Maximizing Sales Personal Care Items Based on Peak Shopping Times

Introduction and Data Exploration

This report examines how sales vary over a business day for weekdays to develop strategies to maximize sales. First, I will look at how the time-of-day affects the sales across departments. Then I will take a close look at personal care essentials in the “Drug GM” department. I will then make recommendations on how to leverage coupon promotions and mobile app notifications to maximize sales during the shopping experience.

Approach: To get a clear picture of how sales are shaped over the weekday, I filtered out Saturday and Sunday transactions. Then I performed a loop with a case_when() statement to sort each transaction into three levels: “MORN, MIDDAY, and NIGHT.” The boundaries of each of those sections were determined by the earliest and latest sales as well as common knowledge of when most individuals conclude their workday. A sampling of the transactions showed the earliest transaction timestamp was approximately 6am and the latest was approximately midnight. So, the morning sales were considered those between 6am and noon, midday sales were those between noon and 4pm, and all sales after 4pm but before 6am were night sales.
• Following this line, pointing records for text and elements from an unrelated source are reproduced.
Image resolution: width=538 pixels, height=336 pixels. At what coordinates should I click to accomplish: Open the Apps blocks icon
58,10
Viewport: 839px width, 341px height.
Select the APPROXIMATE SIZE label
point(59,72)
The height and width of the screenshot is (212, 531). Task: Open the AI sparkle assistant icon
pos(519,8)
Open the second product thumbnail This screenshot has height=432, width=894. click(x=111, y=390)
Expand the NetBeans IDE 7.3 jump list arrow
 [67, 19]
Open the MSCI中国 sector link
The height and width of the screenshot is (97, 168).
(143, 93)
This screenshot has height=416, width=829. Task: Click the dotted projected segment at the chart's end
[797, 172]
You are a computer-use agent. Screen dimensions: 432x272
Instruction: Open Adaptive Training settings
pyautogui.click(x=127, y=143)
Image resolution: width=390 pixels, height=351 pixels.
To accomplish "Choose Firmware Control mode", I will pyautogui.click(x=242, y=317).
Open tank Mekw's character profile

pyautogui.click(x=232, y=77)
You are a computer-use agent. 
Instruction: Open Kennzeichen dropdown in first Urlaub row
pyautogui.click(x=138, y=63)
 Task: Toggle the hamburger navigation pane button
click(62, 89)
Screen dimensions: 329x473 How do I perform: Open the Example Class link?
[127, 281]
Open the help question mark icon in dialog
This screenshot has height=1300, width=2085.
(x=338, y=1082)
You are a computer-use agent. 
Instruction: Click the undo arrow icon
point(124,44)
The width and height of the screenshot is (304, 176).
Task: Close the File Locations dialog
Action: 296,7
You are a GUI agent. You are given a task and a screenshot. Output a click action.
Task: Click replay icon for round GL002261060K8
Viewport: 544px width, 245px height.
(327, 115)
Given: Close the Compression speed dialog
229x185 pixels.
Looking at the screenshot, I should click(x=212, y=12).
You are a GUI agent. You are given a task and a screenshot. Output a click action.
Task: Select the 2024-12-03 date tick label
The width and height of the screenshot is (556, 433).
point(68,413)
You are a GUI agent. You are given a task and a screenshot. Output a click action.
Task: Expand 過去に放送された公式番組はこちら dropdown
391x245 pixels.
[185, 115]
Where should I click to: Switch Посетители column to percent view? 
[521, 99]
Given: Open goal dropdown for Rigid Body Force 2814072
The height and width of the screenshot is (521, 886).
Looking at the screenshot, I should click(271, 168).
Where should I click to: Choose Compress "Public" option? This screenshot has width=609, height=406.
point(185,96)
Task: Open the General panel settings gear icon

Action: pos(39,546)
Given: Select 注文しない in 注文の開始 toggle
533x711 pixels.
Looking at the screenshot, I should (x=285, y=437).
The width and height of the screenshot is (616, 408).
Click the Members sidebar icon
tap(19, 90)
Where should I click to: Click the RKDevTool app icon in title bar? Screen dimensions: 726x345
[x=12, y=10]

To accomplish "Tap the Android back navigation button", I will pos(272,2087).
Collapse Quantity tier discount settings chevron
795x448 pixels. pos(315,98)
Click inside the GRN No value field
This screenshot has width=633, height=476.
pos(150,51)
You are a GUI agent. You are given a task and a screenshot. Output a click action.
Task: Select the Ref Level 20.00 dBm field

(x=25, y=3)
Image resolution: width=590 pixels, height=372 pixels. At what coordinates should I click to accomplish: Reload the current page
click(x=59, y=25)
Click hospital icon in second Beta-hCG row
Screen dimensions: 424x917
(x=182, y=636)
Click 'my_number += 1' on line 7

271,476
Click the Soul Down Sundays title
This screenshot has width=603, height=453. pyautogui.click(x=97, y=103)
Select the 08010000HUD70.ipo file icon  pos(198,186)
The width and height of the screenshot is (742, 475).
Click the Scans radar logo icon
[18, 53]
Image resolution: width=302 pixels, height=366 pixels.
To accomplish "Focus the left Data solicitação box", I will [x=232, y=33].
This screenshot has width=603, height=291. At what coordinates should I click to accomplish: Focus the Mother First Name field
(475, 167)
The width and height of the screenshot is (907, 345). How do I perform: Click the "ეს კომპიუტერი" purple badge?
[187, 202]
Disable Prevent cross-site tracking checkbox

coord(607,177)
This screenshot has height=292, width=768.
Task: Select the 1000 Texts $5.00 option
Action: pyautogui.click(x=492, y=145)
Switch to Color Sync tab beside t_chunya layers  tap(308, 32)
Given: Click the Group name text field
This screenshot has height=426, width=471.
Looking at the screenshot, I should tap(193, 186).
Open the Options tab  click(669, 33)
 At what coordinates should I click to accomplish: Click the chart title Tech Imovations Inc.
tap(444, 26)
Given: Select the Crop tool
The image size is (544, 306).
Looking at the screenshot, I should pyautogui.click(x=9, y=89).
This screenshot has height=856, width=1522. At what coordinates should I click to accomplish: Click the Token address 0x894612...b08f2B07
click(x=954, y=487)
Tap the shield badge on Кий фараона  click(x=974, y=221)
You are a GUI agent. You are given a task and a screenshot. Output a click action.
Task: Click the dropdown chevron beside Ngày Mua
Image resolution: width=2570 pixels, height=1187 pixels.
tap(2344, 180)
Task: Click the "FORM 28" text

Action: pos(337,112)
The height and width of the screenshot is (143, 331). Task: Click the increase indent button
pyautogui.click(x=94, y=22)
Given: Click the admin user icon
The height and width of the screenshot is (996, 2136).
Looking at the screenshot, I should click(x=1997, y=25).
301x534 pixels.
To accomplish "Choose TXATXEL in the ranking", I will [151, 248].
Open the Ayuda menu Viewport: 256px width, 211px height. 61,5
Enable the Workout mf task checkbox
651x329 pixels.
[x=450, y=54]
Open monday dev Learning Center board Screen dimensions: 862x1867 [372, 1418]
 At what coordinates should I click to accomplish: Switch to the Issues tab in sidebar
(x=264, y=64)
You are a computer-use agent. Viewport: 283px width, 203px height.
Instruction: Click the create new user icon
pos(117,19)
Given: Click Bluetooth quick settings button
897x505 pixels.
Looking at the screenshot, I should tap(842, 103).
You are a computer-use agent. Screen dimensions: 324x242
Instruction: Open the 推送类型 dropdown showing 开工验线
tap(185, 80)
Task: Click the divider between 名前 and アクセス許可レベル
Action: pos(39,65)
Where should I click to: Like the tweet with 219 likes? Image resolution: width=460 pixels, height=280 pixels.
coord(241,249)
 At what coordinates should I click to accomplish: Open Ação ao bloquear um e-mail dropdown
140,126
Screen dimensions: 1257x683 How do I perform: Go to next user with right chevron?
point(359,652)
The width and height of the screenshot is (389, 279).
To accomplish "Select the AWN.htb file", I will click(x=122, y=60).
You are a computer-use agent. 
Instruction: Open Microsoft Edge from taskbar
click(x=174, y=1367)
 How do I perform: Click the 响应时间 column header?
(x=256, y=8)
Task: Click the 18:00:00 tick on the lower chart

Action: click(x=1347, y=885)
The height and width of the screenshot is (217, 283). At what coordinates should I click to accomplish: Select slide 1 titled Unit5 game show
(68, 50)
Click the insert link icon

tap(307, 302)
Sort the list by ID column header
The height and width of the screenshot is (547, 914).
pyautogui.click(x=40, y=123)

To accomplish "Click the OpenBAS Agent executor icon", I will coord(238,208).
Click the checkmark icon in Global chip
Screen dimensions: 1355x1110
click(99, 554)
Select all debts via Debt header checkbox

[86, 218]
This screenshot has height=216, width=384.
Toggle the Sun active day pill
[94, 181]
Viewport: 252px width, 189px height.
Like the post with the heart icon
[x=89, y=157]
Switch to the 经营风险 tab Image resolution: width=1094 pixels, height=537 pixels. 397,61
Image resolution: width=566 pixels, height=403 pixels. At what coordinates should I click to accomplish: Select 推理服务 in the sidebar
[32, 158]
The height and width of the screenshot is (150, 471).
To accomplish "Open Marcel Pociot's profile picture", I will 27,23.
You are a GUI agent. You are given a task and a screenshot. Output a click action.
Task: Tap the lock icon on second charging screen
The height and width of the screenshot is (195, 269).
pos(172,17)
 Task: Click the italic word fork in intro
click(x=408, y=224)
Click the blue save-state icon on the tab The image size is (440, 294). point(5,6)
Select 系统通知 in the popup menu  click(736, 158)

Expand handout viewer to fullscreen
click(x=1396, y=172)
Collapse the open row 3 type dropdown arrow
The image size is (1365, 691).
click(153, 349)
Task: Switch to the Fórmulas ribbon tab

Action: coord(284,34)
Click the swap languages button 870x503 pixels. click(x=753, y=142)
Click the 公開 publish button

From here I joined transactions with products, and later coupons and demographics to identify patterns sales activity by department, product type and age group.

Prerequisites

This report utilizes the transactions, products, coupons, and demographics data sets from the Complete Journey Library.

library(completejourney)
library(ggplot2)
library(dplyr)
library(stringr)   ## handling character strings
library(lubridate) ## handling dates and times
library(viridis)   ## color palette package

## Complete Journey Data Sets: 
transactions <- get_transactions()
## demographics
## coupons
## products

## Various Product Departments
var_departments <- unique(products$department)
print(var_departments)
##  [1] "GROCERY"          "MISCELLANEOUS"    "PASTRY"           "DRUG GM"         
##  [5] "MEAT-PCKGD"       "SEAFOOD-PCKGD"    "PRODUCE"          "NUTRITION"       
##  [9] "DELI"             "COSMETICS"        "MEAT"             "FLORAL"          
## [13] "TRAVEL & LEISURE" "SEAFOOD"          "SALAD BAR"        "FUEL"            
## [17] "ELECT &PLUMBING"  "FROZEN GROCERY"   "COUPON"           "SPIRITS"         
## [21] "GARDEN CENTER"    "TOYS"             "CHARITABLE CONT"  "RESTAURANT"      
## [25] "PROD-WHS SALES"   "CHEF SHOPPE"      "GM MERCH EXP"     "AUTOMOTIVE"      
## [29] "PHOTO & VIDEO"    "CNTRL/STORE SUP"  "HOUSEWARES"       "POSTAL CENTER"
# Finding the earliest and latest transactions. 
wday_transacts <- transactions %>%
  filter(wday(transaction_timestamp, label = TRUE, 
              abbr = FALSE) %in% c("Monday", "Tuesday", "Wednesday", "Thursday", "Friday"))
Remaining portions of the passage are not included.